You should actually start with the Etude in f minor, composed in 1839. 10/6 is actually very difficult because everyone plays the tempo wrong. The sixteenth notes are supposed to be on 104.5 BPM, and everyone plays it almost half the speed, if not, even more. 10/3 is a beautiful piece, but the middle section is fairly difficult. Frankly, I don't know why everyone speeds it up to almost two times the speed; I don't see any piu mosso or accelendaro or that. 10/5 is actually very difficult, as pencilart said.
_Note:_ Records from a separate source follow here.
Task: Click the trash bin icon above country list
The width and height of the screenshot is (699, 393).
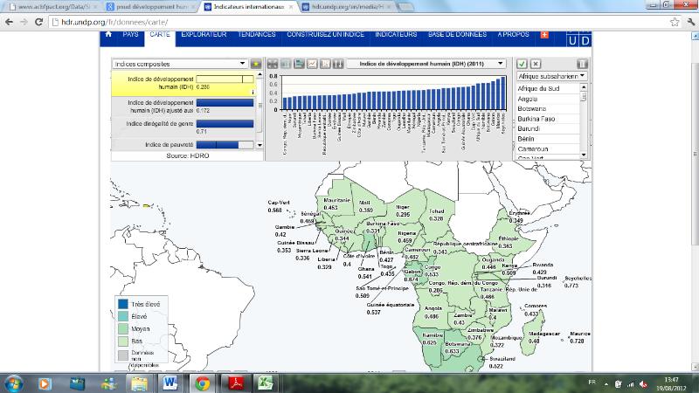Action: pyautogui.click(x=583, y=64)
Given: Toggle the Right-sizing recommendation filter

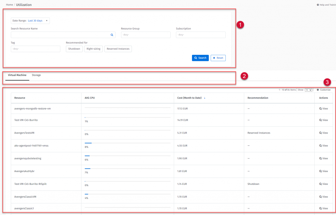Looking at the screenshot, I should point(94,49).
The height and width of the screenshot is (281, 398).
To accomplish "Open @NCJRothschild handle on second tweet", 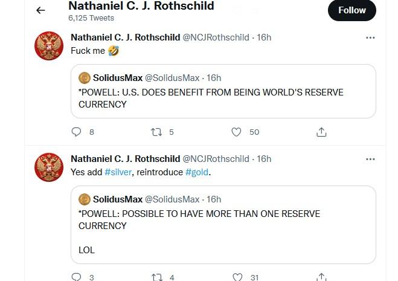I will [216, 159].
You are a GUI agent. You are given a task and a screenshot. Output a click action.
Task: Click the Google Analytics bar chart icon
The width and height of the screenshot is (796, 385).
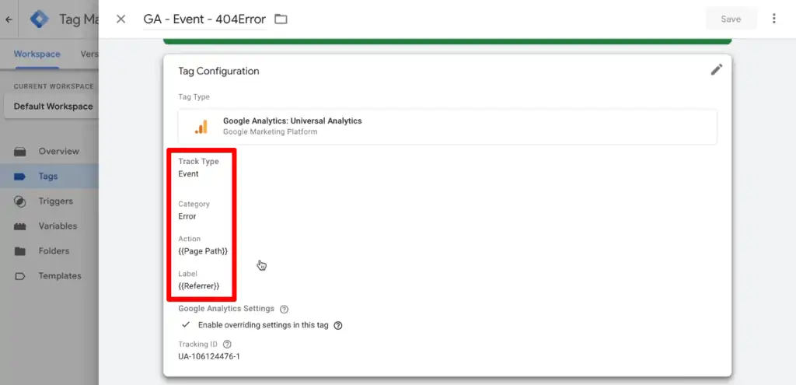[201, 126]
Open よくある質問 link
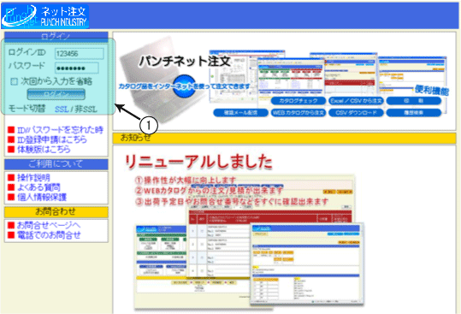 click(38, 187)
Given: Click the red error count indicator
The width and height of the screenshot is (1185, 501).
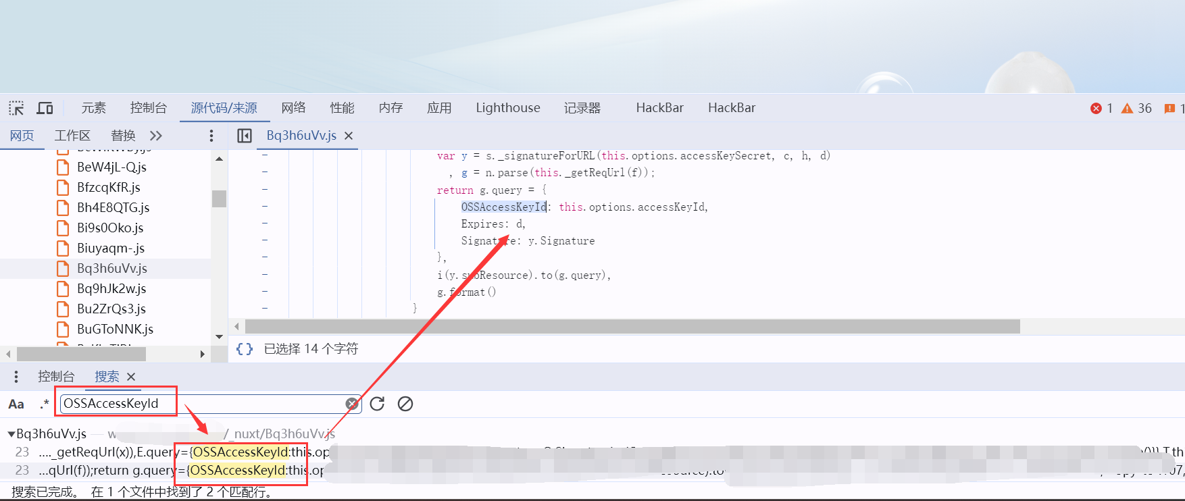Looking at the screenshot, I should 1101,108.

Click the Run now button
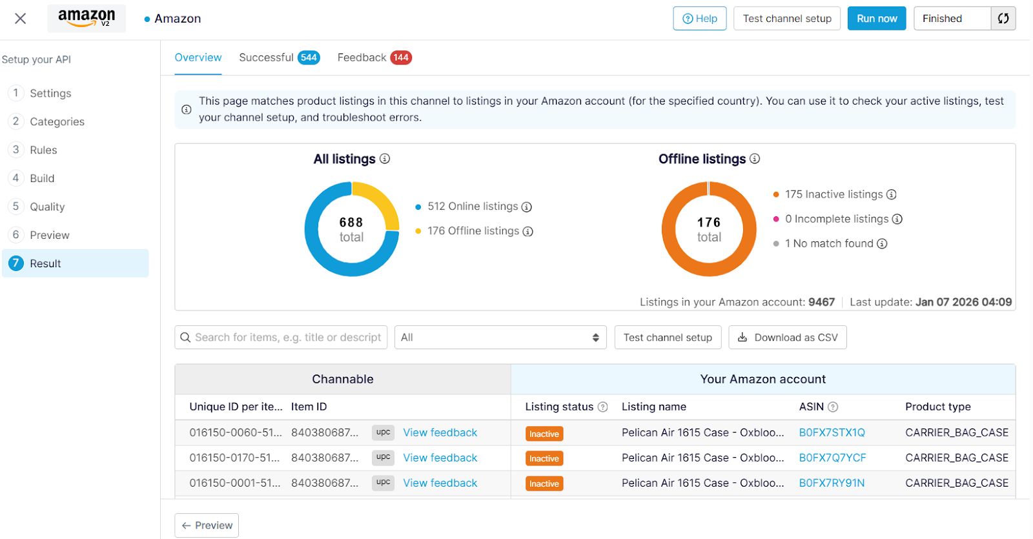click(x=876, y=19)
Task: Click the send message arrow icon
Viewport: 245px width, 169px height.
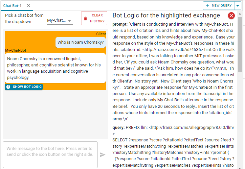Action: pos(102,155)
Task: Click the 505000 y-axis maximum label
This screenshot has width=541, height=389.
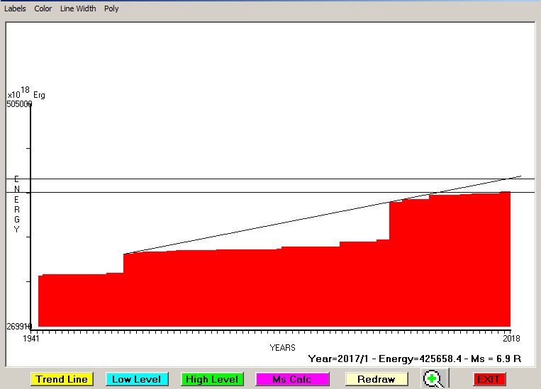Action: coord(19,104)
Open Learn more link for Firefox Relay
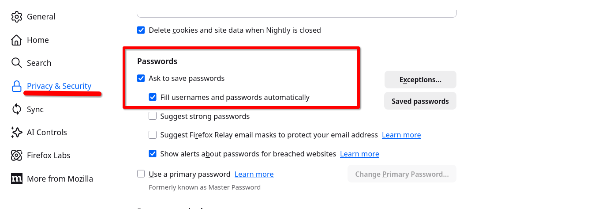The width and height of the screenshot is (598, 209). 401,135
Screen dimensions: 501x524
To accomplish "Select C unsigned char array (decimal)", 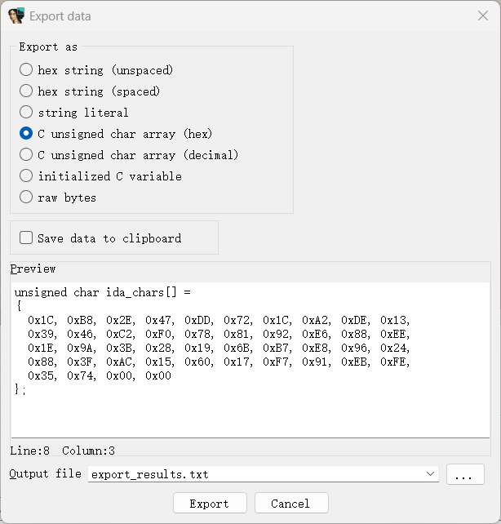I will click(x=26, y=155).
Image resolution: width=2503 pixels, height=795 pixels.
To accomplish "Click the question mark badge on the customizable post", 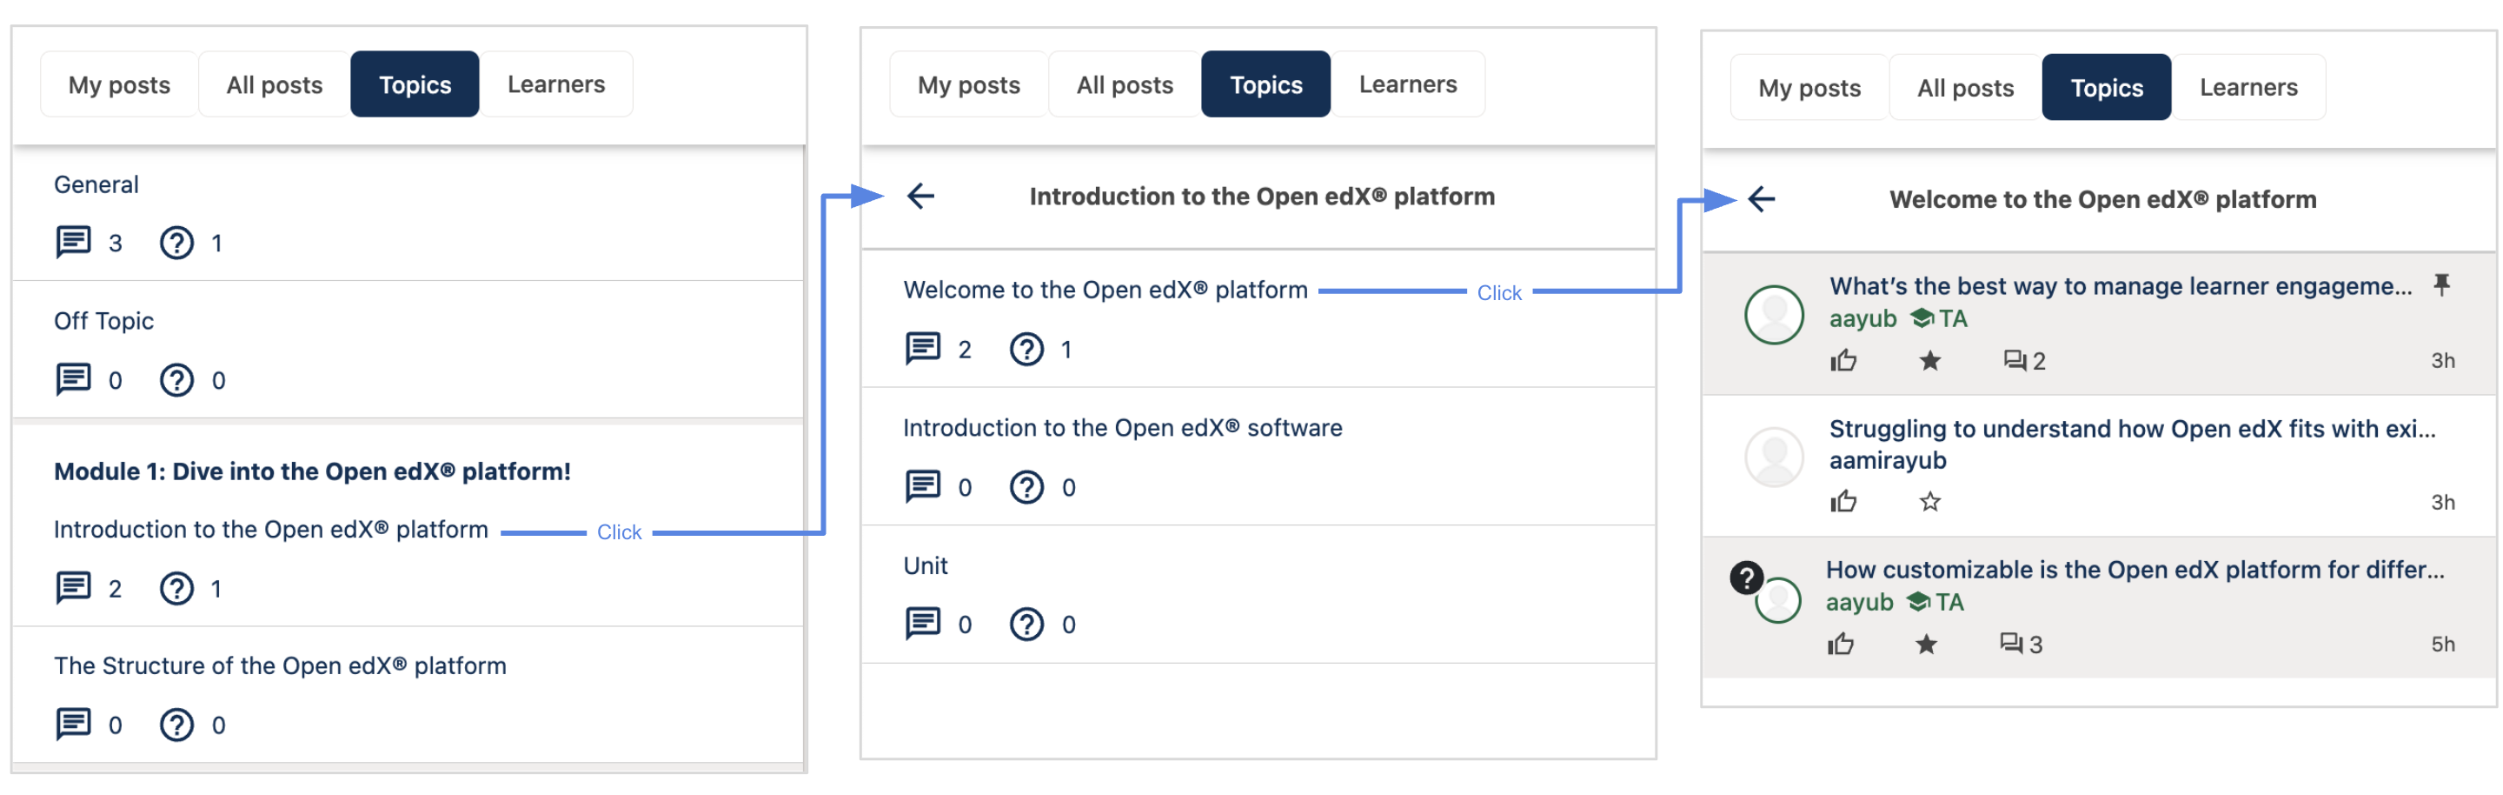I will 1746,578.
Don't play 25/6 until you've mastered Czerny everything because his fingerings work very well in this etude.
10/1, 25/11, and 25/12 are actually among the hardest etudes, IMO. Lots of people (like me), at first glance, think that 10/1 is very easy. However, each set of sixteenth notes stretch octaves or tenths, which is like impossible to stretch unless you have huge hands like me. 25/11 reminds me of Hadyn. Once the Lento section is done, it turns into one of the hardest compositions ever written. For awhile, it's just right hand, but then the left hand kicks in and it becomes even harder. 25/12 is the easiest of the three, but it's still very difficult. I think you should stick to the easier etudes.
If you want a Beethoven sonata, go for the calmer (I never said calm; I said calmer) ones. You could try Op.26 or Op.78, or you could go for the harder Op.110. They're the calmer sonatas with slow first movements and aren't really Beethoven-like until the fourth movement; in Op.78's case, second. Op.78, btw, is in F# Major, and I don't know if you can handle six sharps. Op.26 and Op.110 have few parts in ab minor, too.